= Reg Mattiske =

Australian politician

Reginald Clair Mattiske (22 June 1912 - 6 May 1992) was an Australian politician. He was a Liberal Party of Australia member of the Western Australian Legislative Council from 1956 to 1965, representing Metropolitan Province.

Mattiske was born in the regional town of York, and was educated at York State School, Northam High School and Perth Modern School and the University of Western Australia, where he received a diploma of commerce. He was a junior clerk in the state Premier's Department from 1928 to 1934 and then a clerk from 1934 to 1940; by 1940 he was the accountant for the State Gardens Board and the Perth Zoo.

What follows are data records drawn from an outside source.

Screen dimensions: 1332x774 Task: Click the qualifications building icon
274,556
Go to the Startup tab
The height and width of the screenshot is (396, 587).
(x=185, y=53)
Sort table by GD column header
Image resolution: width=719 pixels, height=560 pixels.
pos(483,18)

He was promoted to inspecting accountant in the Treasury Department on 19 March 1940, but enlisted for service in World War II with the Perth-based 5th Anti-Aircraft Battery on 30 January 1942. He was stationed at the 418 Gun Station, then the School of Artillery and then the Perth Anti-Aircraft Headquarters, and was promoted to sergeant in May 1942 and acting lieutenant in October 1942. He was placed on the military's retired list on 24 April 1945 and resigned from the state public service on 15 June 1945.

Mattiske was involved in establishing the Building Industry Congress of Western Australia in 1945 and became its organising director. He then worked as a public accountant in private practice from 1946 to 1974, while continuing in his role at the BIC for several years. He served as a member of the Perth Road Board from 1953 to 1957, the Registrar of the Hairdressers' Registration Board and the secretary of the West Australian Amateur Football Association. He also became a life member of the South Perth Cricket Club in 1947, and was appointed a justice of the peace in 1954.

Mattiske was elected to the Legislative Council at a by-election for Metropolitan Province on 9 June 1956. He was touted as a possible nominee for a Senate vacancy in 1964, but this did not occur. He left the Legislative Council in 1965.

After leaving politics, Mattiske continued his accountancy practice, was state president of the RSPCA from 1961 to 1979, was a director of the Perth Building Society from 1966 until 1983 and was the honorary consul of Finland in Perth from 1972. Mattiske died at Sir Charles Gairdner Hospital in 1992 and was buried at Karrakatta Cemetery.

He married Kathleen Eva Gratwick on 17 August 1937; they had one daughter.